Se la teologia davvero osasse di “pensare le onde”, chiunque ci abita in mezzo, purché non abbia ostilità preconcette, ideologiche, la sentirebbe amica, forse interlocutrice, di certo vicina. Questa teologia sarebbe vicina perché non sarebbe un prodotto da politburo; non si astrarrebbe nella ricerca dell’interpretazione profonda del nuovo piano quinquennale, ma entrerebbe in dialogo con me, con chiunque, nelle onde.
La vecchia idea di fermarsi a contemplare le stelle per orientarsi non ci darebbe nulla in questa fase: le stelle sono coperte, piove a dirotto, le nubi incalzano tutti, ecco perché mi colpisce profondamente l’idea di rapidità. Così riconosco di aver sgranato gli occhi leggendo questo approdo che l’autore prende dal gesuita Claude Larre che commenta l’antico Tao Te King: “L’approccio contemplativo di Lao Tze intende il vivere come un’arte che si sposa al contesto e al fluire della realtà”.

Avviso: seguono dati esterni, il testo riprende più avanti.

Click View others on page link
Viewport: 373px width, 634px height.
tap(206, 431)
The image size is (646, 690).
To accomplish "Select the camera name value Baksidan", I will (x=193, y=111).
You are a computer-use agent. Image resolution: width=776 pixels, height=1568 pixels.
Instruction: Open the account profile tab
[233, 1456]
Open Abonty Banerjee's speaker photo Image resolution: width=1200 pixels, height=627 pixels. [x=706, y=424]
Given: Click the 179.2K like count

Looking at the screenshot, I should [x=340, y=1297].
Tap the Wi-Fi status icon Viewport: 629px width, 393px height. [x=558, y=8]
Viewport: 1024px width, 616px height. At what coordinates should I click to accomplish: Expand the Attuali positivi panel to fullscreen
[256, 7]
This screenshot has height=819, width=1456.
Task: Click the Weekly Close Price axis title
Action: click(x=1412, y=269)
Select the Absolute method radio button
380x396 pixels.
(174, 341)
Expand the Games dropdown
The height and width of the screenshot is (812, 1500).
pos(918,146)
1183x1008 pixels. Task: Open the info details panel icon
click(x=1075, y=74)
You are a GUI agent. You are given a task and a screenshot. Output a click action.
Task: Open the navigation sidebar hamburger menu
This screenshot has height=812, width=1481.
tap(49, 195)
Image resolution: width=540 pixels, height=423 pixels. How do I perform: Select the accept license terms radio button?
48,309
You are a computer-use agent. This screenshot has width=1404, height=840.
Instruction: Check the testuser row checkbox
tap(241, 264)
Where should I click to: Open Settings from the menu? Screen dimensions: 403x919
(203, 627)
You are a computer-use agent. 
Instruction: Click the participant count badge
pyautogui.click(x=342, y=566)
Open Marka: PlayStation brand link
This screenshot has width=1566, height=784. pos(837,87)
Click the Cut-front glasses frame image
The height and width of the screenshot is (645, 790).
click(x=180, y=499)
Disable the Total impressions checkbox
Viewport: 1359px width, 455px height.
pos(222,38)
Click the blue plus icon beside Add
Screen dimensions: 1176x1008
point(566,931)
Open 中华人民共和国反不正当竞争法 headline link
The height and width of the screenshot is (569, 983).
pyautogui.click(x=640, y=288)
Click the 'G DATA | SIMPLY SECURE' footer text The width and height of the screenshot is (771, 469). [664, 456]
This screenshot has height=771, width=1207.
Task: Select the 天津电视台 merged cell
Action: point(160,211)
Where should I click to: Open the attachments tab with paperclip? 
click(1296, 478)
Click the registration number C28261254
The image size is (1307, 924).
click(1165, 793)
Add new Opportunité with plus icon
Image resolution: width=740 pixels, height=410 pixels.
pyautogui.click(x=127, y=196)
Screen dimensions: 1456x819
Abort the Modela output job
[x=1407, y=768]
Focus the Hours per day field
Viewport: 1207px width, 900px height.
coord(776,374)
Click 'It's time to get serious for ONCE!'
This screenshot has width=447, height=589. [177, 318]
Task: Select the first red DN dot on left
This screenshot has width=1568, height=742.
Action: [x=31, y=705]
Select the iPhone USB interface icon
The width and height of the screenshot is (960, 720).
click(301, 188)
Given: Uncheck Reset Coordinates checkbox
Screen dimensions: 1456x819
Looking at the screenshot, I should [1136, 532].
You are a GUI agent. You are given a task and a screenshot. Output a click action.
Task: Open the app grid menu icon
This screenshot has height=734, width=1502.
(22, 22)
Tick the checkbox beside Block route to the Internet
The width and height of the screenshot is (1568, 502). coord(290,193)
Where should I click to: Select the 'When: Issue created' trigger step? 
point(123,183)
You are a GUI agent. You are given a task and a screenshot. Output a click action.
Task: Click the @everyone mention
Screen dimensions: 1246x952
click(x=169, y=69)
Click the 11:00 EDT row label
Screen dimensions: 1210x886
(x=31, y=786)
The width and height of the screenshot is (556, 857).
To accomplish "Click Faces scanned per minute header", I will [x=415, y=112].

Questo approdo per l’autore deve produrre una Chiesa che non abita solo porti sicuri, ma prendere casa anche nei luoghi esposti alle rapide, ai venti e pure alle burrasche. Se così fosse il mondo secolarizzato qui in Europa, quello al quale ritengo di appartenere, non sarebbe costretto a uscire dal guscio nel quale si va chiudendo, invece di restare abbracciato alla presunta razionalità del chiudere porte e finestre quando arriva burrasca?
Ad Ajaccio papa Francesco ha affermato che molti secolarizzati “non sono estranei alla ricerca della verità, della giustizia e della solidarietà, e spesso, pur non appartenendo ad alcuna religione, portano nel cuore una sete più grande, una domanda di senso che li conduce a interrogare il mistero della vita e a cercare valori fondamentali per il bene comune”.  Oggi il valore fondamentale per partecipare alla ricerca del bene comune per me è sentirmi in mare aperto.
Avverto una lezione di metodo indispensabile per chi cerchi i suoi valori in un cambiamento d’epoca. I tempi cambiano e i cristiani, fedeli al Vangelo, cambieranno leggendo i segni dei tempi.
Questo mi stimola a fare altrettanto, perché il metodo qui indicato mi dice che posso fare lo stesso, e non da solo, perché c’è chi riconosce la mia ricerca del bene comune, quella che guida qualsiasi secolarizzato che abbia inteso la sua idea di mondo come ricerca di spazi condivisibili.
Sposarsi al contesto nel fluire della realtà (per me senza congiunzione tra i due) è la sostanza della ricerca di senso per chiunque cerchi una maggiore inclusività, andando verso nuove frontiere pluraliste.  E così scopro che non può non essere centrale una voce che sa chiedermi di passare all’altra riva: saldo nell’amicizia con l’altro entro nel mare aperto; è questa ora la società del vivere insieme.